A group of residents thinks a new name is a crucial step toward building a better neighborhood park.
Where is Fruitville Road Park?
A small group of people living in the neighborhoods surrounding the park would wager you couldn’t find it on a map. You might not even be able to find it if you were looking at it.
“Most citizens we’ve spoken with about the park have said, ‘I didn’t know that’s a park,’” said Edie Kaplan, who lives in Glen Oaks Manor. “‘I thought it was just undeveloped land.’”
That’s a problem they’re trying to solve as part of an ongoing effort to improve the 3.5-acre property located at — spoiler alert — the northeast corner of Fruitville and Beneva roads.
They think they’re close to an important step in the right direction. They’re hopeful the city will soon approve a new name for the park: Circus Trail Nature Park.
One might wonder why that name is such a big deal. At the Oct. 19 Parks, Recreation and Environmental Protection Advisory Board meeting, five of the residents made a case for the significance of a new moniker.
The first and most obvious reason is a matter of clarity (and effective branding). Just more than two miles from Fruitville Road Park, east of Bobby Jones Golf Club, there’s a county-owned park called Fruitville Park. The duplicative names create confusion, the residents say. A distinct identity will make it easier to raise awareness that the park is there.
Second, the name plays off of some notable characteristics of the little-known park. Norm Dumaine, a Glen Oaks Estates resident, points out the park is located in close proximity to what was once the winter quarters of the Ringling Bros. & Barnum and Bailey Circus.
A historical marker at the entrance of Glen Oaks Estates signifies the former presence of the circus. The street on the north end of the park is called Circus Boulevard. The multiuse recreational trail that runs along the west side of the park is called Circus Trail. In a region that isn’t shy about celebrating its circus heritage, residents thought it made sense to do the same.
“It’s who we are,” Dumaine said.
Not satisfied with just “Circus Trail Park,” the group working to improve the park wanted to acknowledge another one of the property’s potentially defining attributes. Fairway Oaks resident Linda Herrera discussed the possibility of making nature a central focus of the park.
That goes beyond just well- maintained landscaping. Herrera envisioned an educational opportunity, with signage teaching visitors about the plant life throughout the park.
“This park is already rich with its natural resources waiting to be discovered,” Herrera said.
Residents got a letter of support from Wilma Holley, a program specialist with the University of Florida’s Institute of Food and Agricultural Sciences Extension in Sarasota. Holley agrees that Fruitville Road Park could become an “educational and recreational destination.” She said extension officials would be willing to help plan some improvements.
In October, the parks board voted unanimously to recommend the city rename the park Circus Trail Nature Park. The board expressed excitement about the possibility to transform the property into a genuine public good. On Nov. 6, the City Commission directed staff to bring back an agenda item regarding the name change.
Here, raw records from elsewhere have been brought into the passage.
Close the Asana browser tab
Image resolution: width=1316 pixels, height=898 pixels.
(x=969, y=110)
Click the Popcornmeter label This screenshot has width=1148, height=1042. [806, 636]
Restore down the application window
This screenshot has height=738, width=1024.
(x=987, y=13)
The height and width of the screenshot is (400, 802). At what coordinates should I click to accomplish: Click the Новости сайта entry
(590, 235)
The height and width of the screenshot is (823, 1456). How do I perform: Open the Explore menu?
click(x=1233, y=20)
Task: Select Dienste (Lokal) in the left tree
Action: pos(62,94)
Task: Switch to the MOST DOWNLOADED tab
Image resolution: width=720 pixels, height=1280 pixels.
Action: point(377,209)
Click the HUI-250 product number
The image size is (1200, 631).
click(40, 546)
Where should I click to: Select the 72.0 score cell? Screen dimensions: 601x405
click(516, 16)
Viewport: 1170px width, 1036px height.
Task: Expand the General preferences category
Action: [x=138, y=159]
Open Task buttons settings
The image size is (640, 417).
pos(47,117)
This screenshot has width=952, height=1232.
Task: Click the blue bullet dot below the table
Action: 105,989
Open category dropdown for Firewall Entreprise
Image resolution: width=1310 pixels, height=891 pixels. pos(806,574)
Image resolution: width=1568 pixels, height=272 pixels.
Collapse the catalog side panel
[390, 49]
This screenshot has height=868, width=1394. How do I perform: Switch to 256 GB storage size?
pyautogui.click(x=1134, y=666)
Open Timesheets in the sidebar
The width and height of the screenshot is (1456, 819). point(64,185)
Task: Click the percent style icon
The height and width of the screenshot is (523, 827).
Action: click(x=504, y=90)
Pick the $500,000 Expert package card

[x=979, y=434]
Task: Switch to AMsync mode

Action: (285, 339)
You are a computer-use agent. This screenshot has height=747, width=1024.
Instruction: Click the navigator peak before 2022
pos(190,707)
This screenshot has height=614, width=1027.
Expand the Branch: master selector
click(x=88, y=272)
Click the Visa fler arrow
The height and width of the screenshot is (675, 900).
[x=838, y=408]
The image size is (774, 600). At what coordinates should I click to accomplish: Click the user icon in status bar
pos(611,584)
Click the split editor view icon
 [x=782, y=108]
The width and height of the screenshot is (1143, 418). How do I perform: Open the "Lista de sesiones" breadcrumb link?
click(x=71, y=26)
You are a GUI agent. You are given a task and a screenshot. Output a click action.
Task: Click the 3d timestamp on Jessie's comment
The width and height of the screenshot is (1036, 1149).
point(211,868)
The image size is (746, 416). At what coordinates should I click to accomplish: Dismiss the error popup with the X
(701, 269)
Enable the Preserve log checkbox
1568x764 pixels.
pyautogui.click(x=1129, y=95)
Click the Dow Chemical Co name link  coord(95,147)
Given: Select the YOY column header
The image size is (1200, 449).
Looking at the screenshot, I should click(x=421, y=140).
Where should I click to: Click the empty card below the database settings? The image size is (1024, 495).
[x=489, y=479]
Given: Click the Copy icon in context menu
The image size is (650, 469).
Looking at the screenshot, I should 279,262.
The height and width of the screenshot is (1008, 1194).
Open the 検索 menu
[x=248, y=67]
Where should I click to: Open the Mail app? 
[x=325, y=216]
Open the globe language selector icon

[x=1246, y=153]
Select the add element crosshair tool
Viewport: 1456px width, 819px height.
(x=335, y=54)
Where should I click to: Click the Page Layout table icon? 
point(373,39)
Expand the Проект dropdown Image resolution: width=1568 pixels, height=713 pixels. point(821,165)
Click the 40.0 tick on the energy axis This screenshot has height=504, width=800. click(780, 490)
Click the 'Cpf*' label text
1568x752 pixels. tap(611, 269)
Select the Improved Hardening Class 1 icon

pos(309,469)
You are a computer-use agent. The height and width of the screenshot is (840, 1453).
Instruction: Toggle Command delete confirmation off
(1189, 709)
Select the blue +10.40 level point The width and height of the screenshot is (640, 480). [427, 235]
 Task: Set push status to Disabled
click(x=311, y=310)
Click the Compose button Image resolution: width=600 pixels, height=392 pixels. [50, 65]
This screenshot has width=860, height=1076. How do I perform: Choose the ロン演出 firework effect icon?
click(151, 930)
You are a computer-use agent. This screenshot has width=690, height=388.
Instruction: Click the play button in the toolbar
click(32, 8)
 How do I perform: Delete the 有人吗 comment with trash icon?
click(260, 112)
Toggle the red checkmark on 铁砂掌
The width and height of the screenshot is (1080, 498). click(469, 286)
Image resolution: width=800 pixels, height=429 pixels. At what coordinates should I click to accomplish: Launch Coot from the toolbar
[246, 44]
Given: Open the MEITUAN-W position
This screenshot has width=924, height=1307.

Dumaine said the item is tentatively scheduled for consideration at a January meeting. With the support of Parks and Recreation Director Jerry Fogle, residents hope signs bearing the name Circus Trail Nature Park will lead to more improvements in the future.
The group is determined to capitalize on its momentum — and to communicate the urgency of the matter to city officials.
“Without a name change, we lose a golden opportunity to enhance our communities and the lives of Sarasota’s citizens,” Dumaine said.